Still, it wasn’t the same. I managed cranberry sauce of a sort, but it lacked the bite of the real thing. More importantly, the atmosphere was different – companionable, but nowhere near as close-knit. I made friends at Miami whom I counted as sisters; I have yet to find sisters here. And though we had all the trimmings of the traditional dinner, some of the spirit of the holiday was missing. There was no acknowledgement of the things we were thankful for, and I missed that.
In my classes today, I tried to make up for that. I thought about playing “Over the River and Through the Woods” for them, or trying to teach them some Thanksgiving-related vocabulary, but neither would be particularly meaningful to them. So I replicated last Thanksgiving’s leaves: I broke out the construction paper, gave each student a piece, and asked them to write the things they were thankful for upon it. It took some translation to get the message across, but they did it. Some of their responses:
- I am thankful for family.
- I am thankful for education.
- I am thankful for mother, father, brother.
- I am thankful for Mongolia.
- I am thankful for horse.
- I am thankful for sportsman.
- I am thankful for winter.
- I am thankful for Chinggis Khan.
Rather a mixed bag, but they clearly understood the point of the exercise. And they didn’t copy the list of examples I’d provided straight off the board, either; I saw them checking through their notes for vocabulary words and asking the other teacher what words were. That’s a lot more engagement and comprehension than they usually show!
As for me, I’m thankful for a lot of things. For my family, even if I can’t go home to celebrate this glorious holiday with them. For the snow and trees and mountains that beautify the earth and the sunny days that make winter bearable. For cats and the way they always make me smile. For living in an apartment where I don’t have to worry about going to the bathroom outdoors in sub-zero weather and can (almost always) take hot showers when I want them.
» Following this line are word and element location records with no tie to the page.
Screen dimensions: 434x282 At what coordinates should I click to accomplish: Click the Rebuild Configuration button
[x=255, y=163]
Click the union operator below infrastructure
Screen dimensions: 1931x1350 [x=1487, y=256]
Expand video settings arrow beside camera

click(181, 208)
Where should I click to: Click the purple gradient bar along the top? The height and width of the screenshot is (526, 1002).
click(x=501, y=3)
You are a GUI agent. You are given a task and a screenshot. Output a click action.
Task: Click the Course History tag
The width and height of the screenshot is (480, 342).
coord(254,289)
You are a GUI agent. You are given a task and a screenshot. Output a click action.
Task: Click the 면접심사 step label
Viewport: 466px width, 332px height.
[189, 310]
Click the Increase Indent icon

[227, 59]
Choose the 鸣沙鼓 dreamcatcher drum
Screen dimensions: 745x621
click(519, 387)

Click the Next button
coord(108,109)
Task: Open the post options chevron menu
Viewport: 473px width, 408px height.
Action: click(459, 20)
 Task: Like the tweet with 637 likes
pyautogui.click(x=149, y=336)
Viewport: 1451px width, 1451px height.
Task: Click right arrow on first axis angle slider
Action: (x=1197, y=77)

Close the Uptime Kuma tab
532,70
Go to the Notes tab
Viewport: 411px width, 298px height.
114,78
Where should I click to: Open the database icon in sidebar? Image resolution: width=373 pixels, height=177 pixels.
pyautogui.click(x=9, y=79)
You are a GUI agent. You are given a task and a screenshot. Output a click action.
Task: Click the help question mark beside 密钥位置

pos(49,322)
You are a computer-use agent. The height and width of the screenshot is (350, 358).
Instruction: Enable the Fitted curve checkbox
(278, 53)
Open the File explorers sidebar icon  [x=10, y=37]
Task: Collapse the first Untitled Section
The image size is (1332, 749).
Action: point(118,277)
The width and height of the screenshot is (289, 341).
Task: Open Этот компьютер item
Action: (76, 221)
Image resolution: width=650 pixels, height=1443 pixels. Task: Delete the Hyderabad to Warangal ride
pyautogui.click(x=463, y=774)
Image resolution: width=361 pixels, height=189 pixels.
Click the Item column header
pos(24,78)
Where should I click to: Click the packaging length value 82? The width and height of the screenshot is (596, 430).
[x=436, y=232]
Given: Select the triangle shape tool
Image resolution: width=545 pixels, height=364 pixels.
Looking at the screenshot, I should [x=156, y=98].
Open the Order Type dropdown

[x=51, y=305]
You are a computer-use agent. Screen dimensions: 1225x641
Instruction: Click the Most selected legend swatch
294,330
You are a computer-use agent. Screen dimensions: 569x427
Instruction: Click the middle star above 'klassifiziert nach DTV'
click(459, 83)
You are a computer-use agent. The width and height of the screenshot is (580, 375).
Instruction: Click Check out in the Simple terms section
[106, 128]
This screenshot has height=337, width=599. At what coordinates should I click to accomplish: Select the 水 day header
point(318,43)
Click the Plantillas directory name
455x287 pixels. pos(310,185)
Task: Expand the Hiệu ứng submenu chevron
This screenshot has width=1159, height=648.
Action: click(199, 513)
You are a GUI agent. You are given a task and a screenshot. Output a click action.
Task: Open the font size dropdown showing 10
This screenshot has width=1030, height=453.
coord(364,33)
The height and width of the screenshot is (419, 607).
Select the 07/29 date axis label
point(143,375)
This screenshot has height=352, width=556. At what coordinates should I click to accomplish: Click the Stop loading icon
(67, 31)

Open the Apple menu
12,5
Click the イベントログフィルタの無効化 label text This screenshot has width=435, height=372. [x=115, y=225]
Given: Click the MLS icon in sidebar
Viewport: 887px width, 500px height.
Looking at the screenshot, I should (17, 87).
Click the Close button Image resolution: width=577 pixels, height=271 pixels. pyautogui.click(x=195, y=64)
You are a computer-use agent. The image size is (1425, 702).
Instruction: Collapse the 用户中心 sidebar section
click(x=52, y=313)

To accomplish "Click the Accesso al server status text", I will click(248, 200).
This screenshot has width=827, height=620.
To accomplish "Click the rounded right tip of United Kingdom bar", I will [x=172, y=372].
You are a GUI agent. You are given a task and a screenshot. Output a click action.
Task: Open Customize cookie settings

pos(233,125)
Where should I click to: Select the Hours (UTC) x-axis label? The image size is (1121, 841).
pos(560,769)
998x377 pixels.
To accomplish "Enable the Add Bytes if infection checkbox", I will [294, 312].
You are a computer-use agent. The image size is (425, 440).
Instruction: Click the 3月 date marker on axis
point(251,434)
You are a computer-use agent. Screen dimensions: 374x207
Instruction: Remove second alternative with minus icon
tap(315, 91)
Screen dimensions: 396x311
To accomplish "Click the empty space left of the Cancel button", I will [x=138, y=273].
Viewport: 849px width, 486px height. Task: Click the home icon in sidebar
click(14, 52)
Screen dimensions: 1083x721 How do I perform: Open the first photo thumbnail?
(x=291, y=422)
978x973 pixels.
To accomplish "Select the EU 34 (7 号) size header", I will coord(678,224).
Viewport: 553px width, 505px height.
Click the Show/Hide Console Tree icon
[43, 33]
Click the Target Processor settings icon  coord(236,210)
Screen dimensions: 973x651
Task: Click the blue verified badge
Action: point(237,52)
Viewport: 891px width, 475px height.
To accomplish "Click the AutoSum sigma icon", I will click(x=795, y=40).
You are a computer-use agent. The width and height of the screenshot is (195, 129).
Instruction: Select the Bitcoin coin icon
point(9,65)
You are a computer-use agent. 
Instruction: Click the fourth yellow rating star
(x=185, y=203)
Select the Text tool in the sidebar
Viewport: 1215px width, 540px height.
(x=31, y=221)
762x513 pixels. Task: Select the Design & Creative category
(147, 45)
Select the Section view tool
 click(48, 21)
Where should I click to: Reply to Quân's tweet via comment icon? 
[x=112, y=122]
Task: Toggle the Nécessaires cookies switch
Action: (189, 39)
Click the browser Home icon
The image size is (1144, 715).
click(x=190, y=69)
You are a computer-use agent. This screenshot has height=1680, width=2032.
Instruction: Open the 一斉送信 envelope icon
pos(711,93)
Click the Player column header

But the one that hits most urgently this year is that I’m thankful for my friends – for the old friends who’ve kept up with me and supported me through a rough October, and for the new friends I’ve made here. I would probably learn Mongolian faster if I had no one to talk to in English, but I would be awfully lonely in the process. I am incredibly grateful for the Americans here; seeing them at least three times a week, even if two of them are to run English activities for the community, is part of what keeps me sane. I am grateful for the Russian and Mongolian friends who have opened their homes and their hearts to me, and I am deeply indebted to them for helping me with things like navigating the postal service and giving me a place to stay during this weekend’s trip to UB. I would be completely lost here on my own.
Whether you celebrate it or not, Happy Thanksgiving to you and yours.